• [What this task involves]:
Word for word, restate every record.

----------------

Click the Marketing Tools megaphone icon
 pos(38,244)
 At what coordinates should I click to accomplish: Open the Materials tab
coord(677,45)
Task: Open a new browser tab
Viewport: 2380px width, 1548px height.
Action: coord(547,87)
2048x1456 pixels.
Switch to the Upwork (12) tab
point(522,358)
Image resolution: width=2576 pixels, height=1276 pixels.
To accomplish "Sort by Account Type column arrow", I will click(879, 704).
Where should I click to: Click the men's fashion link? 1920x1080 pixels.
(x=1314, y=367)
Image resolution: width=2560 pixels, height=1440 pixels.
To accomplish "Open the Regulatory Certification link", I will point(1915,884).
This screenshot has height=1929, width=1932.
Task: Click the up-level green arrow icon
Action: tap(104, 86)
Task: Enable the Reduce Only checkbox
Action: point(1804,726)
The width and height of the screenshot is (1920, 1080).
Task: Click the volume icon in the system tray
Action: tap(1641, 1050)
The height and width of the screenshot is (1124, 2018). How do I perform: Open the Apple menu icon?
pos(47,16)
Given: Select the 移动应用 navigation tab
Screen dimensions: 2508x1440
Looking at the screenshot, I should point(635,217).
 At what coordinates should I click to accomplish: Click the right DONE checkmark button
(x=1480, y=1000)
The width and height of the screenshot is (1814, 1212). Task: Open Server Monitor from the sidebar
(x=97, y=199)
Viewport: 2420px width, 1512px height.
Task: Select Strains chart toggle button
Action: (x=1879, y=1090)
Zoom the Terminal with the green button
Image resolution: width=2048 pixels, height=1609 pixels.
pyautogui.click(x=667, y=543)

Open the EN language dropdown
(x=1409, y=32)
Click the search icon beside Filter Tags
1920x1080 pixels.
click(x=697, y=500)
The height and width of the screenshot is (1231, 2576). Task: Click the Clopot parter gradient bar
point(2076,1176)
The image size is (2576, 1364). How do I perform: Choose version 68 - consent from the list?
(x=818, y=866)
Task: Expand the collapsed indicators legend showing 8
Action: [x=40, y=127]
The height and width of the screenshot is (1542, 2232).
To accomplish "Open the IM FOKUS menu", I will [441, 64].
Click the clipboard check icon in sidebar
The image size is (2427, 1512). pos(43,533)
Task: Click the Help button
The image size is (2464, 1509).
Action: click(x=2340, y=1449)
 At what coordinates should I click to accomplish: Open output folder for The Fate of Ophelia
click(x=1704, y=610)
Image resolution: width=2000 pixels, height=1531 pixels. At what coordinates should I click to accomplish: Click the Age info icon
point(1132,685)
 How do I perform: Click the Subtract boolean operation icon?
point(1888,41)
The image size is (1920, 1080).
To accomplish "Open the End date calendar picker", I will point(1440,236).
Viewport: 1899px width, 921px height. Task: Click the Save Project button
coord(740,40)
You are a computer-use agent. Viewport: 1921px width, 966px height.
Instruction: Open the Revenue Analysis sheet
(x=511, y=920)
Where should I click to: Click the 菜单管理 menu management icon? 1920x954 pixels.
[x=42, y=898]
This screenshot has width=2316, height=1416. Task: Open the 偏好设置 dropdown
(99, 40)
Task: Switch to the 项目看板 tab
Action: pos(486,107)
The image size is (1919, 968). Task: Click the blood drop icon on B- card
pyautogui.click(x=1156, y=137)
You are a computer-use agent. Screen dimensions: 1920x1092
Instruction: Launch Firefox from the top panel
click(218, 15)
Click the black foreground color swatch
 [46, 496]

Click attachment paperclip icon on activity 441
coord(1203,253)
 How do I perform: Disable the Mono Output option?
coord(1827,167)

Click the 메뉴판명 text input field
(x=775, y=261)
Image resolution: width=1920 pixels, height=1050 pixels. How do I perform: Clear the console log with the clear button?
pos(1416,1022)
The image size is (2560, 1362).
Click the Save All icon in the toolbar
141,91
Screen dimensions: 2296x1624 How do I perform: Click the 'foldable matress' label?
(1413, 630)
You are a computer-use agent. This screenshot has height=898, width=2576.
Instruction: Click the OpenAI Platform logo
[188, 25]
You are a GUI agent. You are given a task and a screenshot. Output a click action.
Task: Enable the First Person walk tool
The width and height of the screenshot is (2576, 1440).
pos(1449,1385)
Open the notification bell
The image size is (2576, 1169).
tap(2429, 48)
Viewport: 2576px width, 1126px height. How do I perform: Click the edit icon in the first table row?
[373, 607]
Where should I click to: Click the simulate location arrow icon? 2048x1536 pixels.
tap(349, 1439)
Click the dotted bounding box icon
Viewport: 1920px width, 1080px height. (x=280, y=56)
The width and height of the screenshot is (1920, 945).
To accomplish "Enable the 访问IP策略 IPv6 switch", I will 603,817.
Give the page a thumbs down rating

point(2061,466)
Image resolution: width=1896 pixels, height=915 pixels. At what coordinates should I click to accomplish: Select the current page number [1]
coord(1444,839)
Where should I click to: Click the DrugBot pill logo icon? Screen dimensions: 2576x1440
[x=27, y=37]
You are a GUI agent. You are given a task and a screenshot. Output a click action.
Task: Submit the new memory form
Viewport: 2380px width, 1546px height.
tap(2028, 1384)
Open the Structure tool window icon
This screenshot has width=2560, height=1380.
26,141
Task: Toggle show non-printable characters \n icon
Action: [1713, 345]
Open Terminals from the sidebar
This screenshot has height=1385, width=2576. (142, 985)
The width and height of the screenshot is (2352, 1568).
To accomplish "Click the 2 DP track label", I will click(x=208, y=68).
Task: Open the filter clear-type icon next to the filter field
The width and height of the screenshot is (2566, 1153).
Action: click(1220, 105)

----------------

• [Reply to the exercise]:
Click the Marketing Tools megaphone icon
 pos(38,244)
 At what coordinates should I click to accomplish: Open the Materials tab
coord(677,45)
Task: Open a new browser tab
Viewport: 2380px width, 1548px height.
Action: coord(547,87)
2048x1456 pixels.
Switch to the Upwork (12) tab
point(522,358)
Image resolution: width=2576 pixels, height=1276 pixels.
To accomplish "Sort by Account Type column arrow", I will click(879, 704).
Where should I click to: Click the men's fashion link? 1920x1080 pixels.
(x=1314, y=367)
Image resolution: width=2560 pixels, height=1440 pixels.
To accomplish "Open the Regulatory Certification link", I will point(1915,884).
This screenshot has height=1929, width=1932.
Task: Click the up-level green arrow icon
Action: tap(104, 86)
Task: Enable the Reduce Only checkbox
Action: point(1804,726)
The width and height of the screenshot is (1920, 1080).
Task: Click the volume icon in the system tray
Action: tap(1641, 1050)
The height and width of the screenshot is (1124, 2018). How do I perform: Open the Apple menu icon?
pos(47,16)
Given: Select the 移动应用 navigation tab
Screen dimensions: 2508x1440
Looking at the screenshot, I should point(635,217).
 At what coordinates should I click to accomplish: Click the right DONE checkmark button
(x=1480, y=1000)
The width and height of the screenshot is (1814, 1212). Task: Open Server Monitor from the sidebar
(x=97, y=199)
Viewport: 2420px width, 1512px height.
Task: Select Strains chart toggle button
Action: (x=1879, y=1090)
Zoom the Terminal with the green button
Image resolution: width=2048 pixels, height=1609 pixels.
pyautogui.click(x=667, y=543)

Open the EN language dropdown
(x=1409, y=32)
Click the search icon beside Filter Tags
1920x1080 pixels.
click(x=697, y=500)
The height and width of the screenshot is (1231, 2576). Task: Click the Clopot parter gradient bar
point(2076,1176)
The image size is (2576, 1364). How do I perform: Choose version 68 - consent from the list?
(x=818, y=866)
Task: Expand the collapsed indicators legend showing 8
Action: [x=40, y=127]
The height and width of the screenshot is (1542, 2232).
To accomplish "Open the IM FOKUS menu", I will [441, 64].
Click the clipboard check icon in sidebar
The image size is (2427, 1512). pos(43,533)
Task: Click the Help button
The image size is (2464, 1509).
Action: click(x=2340, y=1449)
 At what coordinates should I click to accomplish: Open output folder for The Fate of Ophelia
click(x=1704, y=610)
Image resolution: width=2000 pixels, height=1531 pixels. At what coordinates should I click to accomplish: Click the Age info icon
point(1132,685)
 How do I perform: Click the Subtract boolean operation icon?
point(1888,41)
The image size is (1920, 1080).
To accomplish "Open the End date calendar picker", I will point(1440,236).
Viewport: 1899px width, 921px height. Task: Click the Save Project button
coord(740,40)
You are a computer-use agent. Viewport: 1921px width, 966px height.
Instruction: Open the Revenue Analysis sheet
(x=511, y=920)
Where should I click to: Click the 菜单管理 menu management icon? 1920x954 pixels.
[x=42, y=898]
This screenshot has width=2316, height=1416. Task: Open the 偏好设置 dropdown
(99, 40)
Task: Switch to the 项目看板 tab
Action: pos(486,107)
The image size is (1919, 968). Task: Click the blood drop icon on B- card
pyautogui.click(x=1156, y=137)
You are a computer-use agent. Screen dimensions: 1920x1092
Instruction: Launch Firefox from the top panel
click(218, 15)
Click the black foreground color swatch
 [46, 496]

Click attachment paperclip icon on activity 441
coord(1203,253)
 How do I perform: Disable the Mono Output option?
coord(1827,167)

Click the 메뉴판명 text input field
(x=775, y=261)
Image resolution: width=1920 pixels, height=1050 pixels. How do I perform: Clear the console log with the clear button?
pos(1416,1022)
The image size is (2560, 1362).
Click the Save All icon in the toolbar
141,91
Screen dimensions: 2296x1624 How do I perform: Click the 'foldable matress' label?
(1413, 630)
You are a computer-use agent. This screenshot has height=898, width=2576.
Instruction: Click the OpenAI Platform logo
[188, 25]
You are a GUI agent. You are given a task and a screenshot. Output a click action.
Task: Enable the First Person walk tool
The width and height of the screenshot is (2576, 1440).
pos(1449,1385)
Open the notification bell
The image size is (2576, 1169).
tap(2429, 48)
Viewport: 2576px width, 1126px height. How do I perform: Click the edit icon in the first table row?
[373, 607]
Where should I click to: Click the simulate location arrow icon? 2048x1536 pixels.
tap(349, 1439)
Click the dotted bounding box icon
Viewport: 1920px width, 1080px height. (x=280, y=56)
The width and height of the screenshot is (1920, 945).
To accomplish "Enable the 访问IP策略 IPv6 switch", I will 603,817.
Give the page a thumbs down rating

point(2061,466)
Image resolution: width=1896 pixels, height=915 pixels. At what coordinates should I click to accomplish: Select the current page number [1]
coord(1444,839)
Where should I click to: Click the DrugBot pill logo icon? Screen dimensions: 2576x1440
[x=27, y=37]
You are a GUI agent. You are given a task and a screenshot. Output a click action.
Task: Submit the new memory form
Viewport: 2380px width, 1546px height.
tap(2028, 1384)
Open the Structure tool window icon
This screenshot has width=2560, height=1380.
26,141
Task: Toggle show non-printable characters \n icon
Action: [1713, 345]
Open Terminals from the sidebar
This screenshot has height=1385, width=2576. (142, 985)
The width and height of the screenshot is (2352, 1568).
To accomplish "Click the 2 DP track label", I will click(x=208, y=68).
Task: Open the filter clear-type icon next to the filter field
The width and height of the screenshot is (2566, 1153).
Action: click(1220, 105)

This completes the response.